- **EXERCISE INPUT**:
┄┄┄┄┄┄┄┄┄┄

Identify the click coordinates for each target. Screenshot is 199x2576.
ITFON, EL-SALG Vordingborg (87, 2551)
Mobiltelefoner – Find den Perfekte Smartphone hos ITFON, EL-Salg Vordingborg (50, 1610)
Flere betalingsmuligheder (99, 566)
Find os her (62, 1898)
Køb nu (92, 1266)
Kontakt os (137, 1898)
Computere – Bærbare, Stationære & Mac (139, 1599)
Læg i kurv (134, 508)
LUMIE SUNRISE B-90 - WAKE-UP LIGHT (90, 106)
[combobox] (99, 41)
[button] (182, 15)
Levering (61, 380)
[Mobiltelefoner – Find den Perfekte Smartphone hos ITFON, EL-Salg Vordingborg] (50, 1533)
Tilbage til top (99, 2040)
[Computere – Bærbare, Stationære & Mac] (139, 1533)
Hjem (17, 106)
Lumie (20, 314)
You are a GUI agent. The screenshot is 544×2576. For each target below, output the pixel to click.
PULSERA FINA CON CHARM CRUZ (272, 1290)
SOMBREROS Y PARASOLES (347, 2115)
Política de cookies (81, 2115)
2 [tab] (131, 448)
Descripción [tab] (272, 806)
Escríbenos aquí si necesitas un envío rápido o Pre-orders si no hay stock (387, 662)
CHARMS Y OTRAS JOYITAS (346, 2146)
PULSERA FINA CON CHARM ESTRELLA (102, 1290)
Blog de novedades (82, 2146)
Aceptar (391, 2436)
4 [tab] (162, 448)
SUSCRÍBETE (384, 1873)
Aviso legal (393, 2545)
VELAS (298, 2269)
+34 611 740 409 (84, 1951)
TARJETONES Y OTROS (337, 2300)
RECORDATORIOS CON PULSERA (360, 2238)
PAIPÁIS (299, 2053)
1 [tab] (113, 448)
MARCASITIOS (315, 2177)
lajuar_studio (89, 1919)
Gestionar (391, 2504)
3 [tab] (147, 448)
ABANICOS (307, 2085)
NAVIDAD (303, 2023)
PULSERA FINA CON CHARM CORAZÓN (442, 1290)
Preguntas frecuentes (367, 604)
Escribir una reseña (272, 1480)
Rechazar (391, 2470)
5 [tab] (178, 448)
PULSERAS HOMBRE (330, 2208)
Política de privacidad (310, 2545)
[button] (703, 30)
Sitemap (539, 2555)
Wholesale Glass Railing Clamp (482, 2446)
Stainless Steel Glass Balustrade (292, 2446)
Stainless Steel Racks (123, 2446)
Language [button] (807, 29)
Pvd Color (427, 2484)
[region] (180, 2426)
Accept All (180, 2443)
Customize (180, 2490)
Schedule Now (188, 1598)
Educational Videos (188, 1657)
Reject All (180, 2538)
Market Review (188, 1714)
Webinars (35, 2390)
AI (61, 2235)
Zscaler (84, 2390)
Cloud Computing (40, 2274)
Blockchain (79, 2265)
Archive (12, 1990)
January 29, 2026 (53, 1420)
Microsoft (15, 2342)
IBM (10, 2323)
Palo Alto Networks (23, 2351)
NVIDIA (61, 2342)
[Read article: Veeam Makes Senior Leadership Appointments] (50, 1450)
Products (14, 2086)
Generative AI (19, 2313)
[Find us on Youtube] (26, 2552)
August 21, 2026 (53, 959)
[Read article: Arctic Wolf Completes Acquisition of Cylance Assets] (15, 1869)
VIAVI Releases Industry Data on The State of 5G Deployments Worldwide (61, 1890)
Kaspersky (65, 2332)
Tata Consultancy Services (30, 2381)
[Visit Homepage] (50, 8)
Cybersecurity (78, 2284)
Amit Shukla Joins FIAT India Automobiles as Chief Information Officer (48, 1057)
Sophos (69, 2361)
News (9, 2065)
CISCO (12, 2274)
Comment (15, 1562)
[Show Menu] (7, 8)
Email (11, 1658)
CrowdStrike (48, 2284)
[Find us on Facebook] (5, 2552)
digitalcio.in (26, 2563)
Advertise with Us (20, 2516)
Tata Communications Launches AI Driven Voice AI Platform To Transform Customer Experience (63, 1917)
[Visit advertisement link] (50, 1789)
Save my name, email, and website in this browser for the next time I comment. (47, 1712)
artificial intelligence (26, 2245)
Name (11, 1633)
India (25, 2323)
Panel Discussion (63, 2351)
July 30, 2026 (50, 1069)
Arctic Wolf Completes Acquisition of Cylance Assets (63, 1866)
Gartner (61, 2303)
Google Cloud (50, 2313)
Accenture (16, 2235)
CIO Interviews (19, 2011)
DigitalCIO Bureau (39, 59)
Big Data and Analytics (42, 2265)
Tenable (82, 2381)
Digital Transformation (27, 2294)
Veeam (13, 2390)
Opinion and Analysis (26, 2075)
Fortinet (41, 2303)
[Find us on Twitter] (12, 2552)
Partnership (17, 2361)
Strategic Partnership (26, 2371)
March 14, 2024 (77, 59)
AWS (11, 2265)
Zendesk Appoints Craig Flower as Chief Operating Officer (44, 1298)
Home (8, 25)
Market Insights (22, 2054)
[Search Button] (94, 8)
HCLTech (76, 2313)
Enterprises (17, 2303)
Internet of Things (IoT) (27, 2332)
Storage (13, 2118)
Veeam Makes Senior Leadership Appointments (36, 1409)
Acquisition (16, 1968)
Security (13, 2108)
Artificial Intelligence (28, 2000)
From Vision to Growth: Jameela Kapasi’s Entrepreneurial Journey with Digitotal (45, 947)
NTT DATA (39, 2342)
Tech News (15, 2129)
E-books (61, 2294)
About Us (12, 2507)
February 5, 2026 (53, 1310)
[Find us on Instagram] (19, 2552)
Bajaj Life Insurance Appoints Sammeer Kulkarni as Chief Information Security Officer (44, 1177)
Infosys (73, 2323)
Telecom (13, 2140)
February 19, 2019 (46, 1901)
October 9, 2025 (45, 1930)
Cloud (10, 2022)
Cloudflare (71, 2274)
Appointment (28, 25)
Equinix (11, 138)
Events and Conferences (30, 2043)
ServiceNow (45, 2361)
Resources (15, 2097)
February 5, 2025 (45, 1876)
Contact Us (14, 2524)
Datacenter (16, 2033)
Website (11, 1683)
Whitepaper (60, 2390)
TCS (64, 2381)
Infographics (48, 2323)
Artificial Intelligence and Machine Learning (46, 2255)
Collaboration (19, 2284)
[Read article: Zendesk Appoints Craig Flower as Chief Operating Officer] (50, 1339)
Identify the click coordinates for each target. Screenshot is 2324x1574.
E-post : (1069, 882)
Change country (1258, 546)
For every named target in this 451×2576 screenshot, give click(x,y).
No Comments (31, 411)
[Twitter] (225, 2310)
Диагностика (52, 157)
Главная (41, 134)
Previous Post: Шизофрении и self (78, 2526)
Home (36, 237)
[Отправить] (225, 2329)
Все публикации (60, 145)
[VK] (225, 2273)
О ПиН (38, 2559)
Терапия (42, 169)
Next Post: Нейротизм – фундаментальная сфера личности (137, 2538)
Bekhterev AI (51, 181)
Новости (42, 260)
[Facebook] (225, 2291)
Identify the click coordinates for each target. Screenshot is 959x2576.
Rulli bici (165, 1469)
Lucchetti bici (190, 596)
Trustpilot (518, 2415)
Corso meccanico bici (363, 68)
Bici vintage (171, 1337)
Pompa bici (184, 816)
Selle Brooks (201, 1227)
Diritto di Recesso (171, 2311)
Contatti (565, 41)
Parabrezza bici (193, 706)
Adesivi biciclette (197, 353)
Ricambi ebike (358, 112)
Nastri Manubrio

┄┄┄┄┄┄┄┄┄┄

- **PROBLEM**: With no line skipped, repeat the records exactly.

- **EXPECTED ANSWER**:
Identify the click coordinates for each target. Screenshot is 199x2576.
ITFON, EL-SALG Vordingborg (87, 2551)
Mobiltelefoner – Find den Perfekte Smartphone hos ITFON, EL-Salg Vordingborg (50, 1610)
Flere betalingsmuligheder (99, 566)
Find os her (62, 1898)
Køb nu (92, 1266)
Kontakt os (137, 1898)
Computere – Bærbare, Stationære & Mac (139, 1599)
Læg i kurv (134, 508)
LUMIE SUNRISE B-90 - WAKE-UP LIGHT (90, 106)
[combobox] (99, 41)
[button] (182, 15)
Levering (61, 380)
[Mobiltelefoner – Find den Perfekte Smartphone hos ITFON, EL-Salg Vordingborg] (50, 1533)
Tilbage til top (99, 2040)
[Computere – Bærbare, Stationære & Mac] (139, 1533)
Hjem (17, 106)
Lumie (20, 314)
You are a GUI agent. The screenshot is 544×2576. For each target below, output the pixel to click.
PULSERA FINA CON CHARM CRUZ (272, 1290)
SOMBREROS Y PARASOLES (347, 2115)
Política de cookies (81, 2115)
2 [tab] (131, 448)
Descripción [tab] (272, 806)
Escríbenos aquí si necesitas un envío rápido o Pre-orders si no hay stock (387, 662)
CHARMS Y OTRAS JOYITAS (346, 2146)
PULSERA FINA CON CHARM ESTRELLA (102, 1290)
Blog de novedades (82, 2146)
Aceptar (391, 2436)
4 [tab] (162, 448)
SUSCRÍBETE (384, 1873)
Aviso legal (393, 2545)
VELAS (298, 2269)
+34 611 740 409 (84, 1951)
TARJETONES Y OTROS (337, 2300)
RECORDATORIOS CON PULSERA (360, 2238)
PAIPÁIS (299, 2053)
1 [tab] (113, 448)
MARCASITIOS (315, 2177)
lajuar_studio (89, 1919)
Gestionar (391, 2504)
3 [tab] (147, 448)
ABANICOS (307, 2085)
NAVIDAD (303, 2023)
PULSERA FINA CON CHARM CORAZÓN (442, 1290)
Preguntas frecuentes (367, 604)
Escribir una reseña (272, 1480)
Rechazar (391, 2470)
5 [tab] (178, 448)
PULSERAS HOMBRE (330, 2208)
Política de privacidad (310, 2545)
[button] (703, 30)
Sitemap (539, 2555)
Wholesale Glass Railing Clamp (482, 2446)
Stainless Steel Glass Balustrade (292, 2446)
Stainless Steel Racks (123, 2446)
Language [button] (807, 29)
Pvd Color (427, 2484)
[region] (180, 2426)
Accept All (180, 2443)
Customize (180, 2490)
Schedule Now (188, 1598)
Educational Videos (188, 1657)
Reject All (180, 2538)
Market Review (188, 1714)
Webinars (35, 2390)
AI (61, 2235)
Zscaler (84, 2390)
Cloud Computing (40, 2274)
Blockchain (79, 2265)
Archive (12, 1990)
January 29, 2026 (53, 1420)
Microsoft (15, 2342)
IBM (10, 2323)
Palo Alto Networks (23, 2351)
NVIDIA (61, 2342)
[Read article: Veeam Makes Senior Leadership Appointments] (50, 1450)
Products (14, 2086)
Generative AI (19, 2313)
[Find us on Youtube] (26, 2552)
August 21, 2026 (53, 959)
[Read article: Arctic Wolf Completes Acquisition of Cylance Assets] (15, 1869)
VIAVI Releases Industry Data on The State of 5G Deployments Worldwide (61, 1890)
Kaspersky (65, 2332)
Tata Consultancy Services (30, 2381)
[Visit Homepage] (50, 8)
Cybersecurity (78, 2284)
Amit Shukla Joins FIAT India Automobiles as Chief Information Officer (48, 1057)
Sophos (69, 2361)
News (9, 2065)
CISCO (12, 2274)
Comment (15, 1562)
[Show Menu] (7, 8)
Email (11, 1658)
CrowdStrike (48, 2284)
[Find us on Facebook] (5, 2552)
digitalcio.in (26, 2563)
Advertise with Us (20, 2516)
Tata Communications Launches AI Driven Voice AI Platform To Transform Customer Experience (63, 1917)
[Visit advertisement link] (50, 1789)
Save my name, email, and website in this browser for the next time I comment. (47, 1712)
artificial intelligence (26, 2245)
Name (11, 1633)
India (25, 2323)
Panel Discussion (63, 2351)
July 30, 2026 (50, 1069)
Arctic Wolf Completes Acquisition of Cylance Assets (63, 1866)
Gartner (61, 2303)
Google Cloud (50, 2313)
Accenture (16, 2235)
CIO Interviews (19, 2011)
DigitalCIO Bureau (39, 59)
Big Data and Analytics (42, 2265)
Tenable (82, 2381)
Digital Transformation (27, 2294)
Veeam (13, 2390)
Opinion and Analysis (26, 2075)
Fortinet (41, 2303)
[Find us on Twitter] (12, 2552)
Partnership (17, 2361)
Strategic Partnership (26, 2371)
March 14, 2024 (77, 59)
AWS (11, 2265)
Zendesk Appoints Craig Flower as Chief Operating Officer (44, 1298)
Home (8, 25)
Market Insights (22, 2054)
[Search Button] (94, 8)
HCLTech (76, 2313)
Enterprises (17, 2303)
Internet of Things (IoT) (27, 2332)
Storage (13, 2118)
Veeam Makes Senior Leadership Appointments (36, 1409)
Acquisition (16, 1968)
Security (13, 2108)
Artificial Intelligence (28, 2000)
From Vision to Growth: Jameela Kapasi’s Entrepreneurial Journey with Digitotal (45, 947)
NTT DATA (39, 2342)
Tech News (15, 2129)
E-books (61, 2294)
About Us (12, 2507)
February 5, 2026 (53, 1310)
[Find us on Instagram] (19, 2552)
Bajaj Life Insurance Appoints Sammeer Kulkarni as Chief Information Security Officer (44, 1177)
Infosys (73, 2323)
Telecom (13, 2140)
February 19, 2019 (46, 1901)
October 9, 2025 (45, 1930)
Cloud (10, 2022)
Cloudflare (71, 2274)
Appointment (28, 25)
Equinix (11, 138)
Events and Conferences (30, 2043)
ServiceNow (45, 2361)
Resources (15, 2097)
February 5, 2025 (45, 1876)
Contact Us (14, 2524)
Datacenter (16, 2033)
Website (11, 1683)
Whitepaper (60, 2390)
TCS (64, 2381)
Infographics (48, 2323)
Artificial Intelligence and Machine Learning (46, 2255)
Collaboration (19, 2284)
[Read article: Zendesk Appoints Craig Flower as Chief Operating Officer] (50, 1339)
Identify the click coordinates for each target. Screenshot is 2324x1574.
E-post : (1069, 882)
Change country (1258, 546)
For every named target in this 451×2576 screenshot, give click(x,y).
No Comments (31, 411)
[Twitter] (225, 2310)
Диагностика (52, 157)
Главная (41, 134)
Previous Post: Шизофрении и self (78, 2526)
Home (36, 237)
[Отправить] (225, 2329)
Все публикации (60, 145)
[VK] (225, 2273)
О ПиН (38, 2559)
Терапия (42, 169)
Next Post: Нейротизм – фундаментальная сфера личности (137, 2538)
Bekhterev AI (51, 181)
Новости (42, 260)
[Facebook] (225, 2291)
Identify the click coordinates for each target. Screenshot is 959x2576.
Rulli bici (165, 1469)
Lucchetti bici (190, 596)
Trustpilot (518, 2415)
Corso meccanico bici (363, 68)
Bici vintage (171, 1337)
Pompa bici (184, 816)
Selle Brooks (201, 1227)
Diritto di Recesso (171, 2311)
Contatti (565, 41)
Parabrezza bici (193, 706)
Adesivi biciclette (197, 353)
Ricambi ebike (358, 112)
Nastri Manubrio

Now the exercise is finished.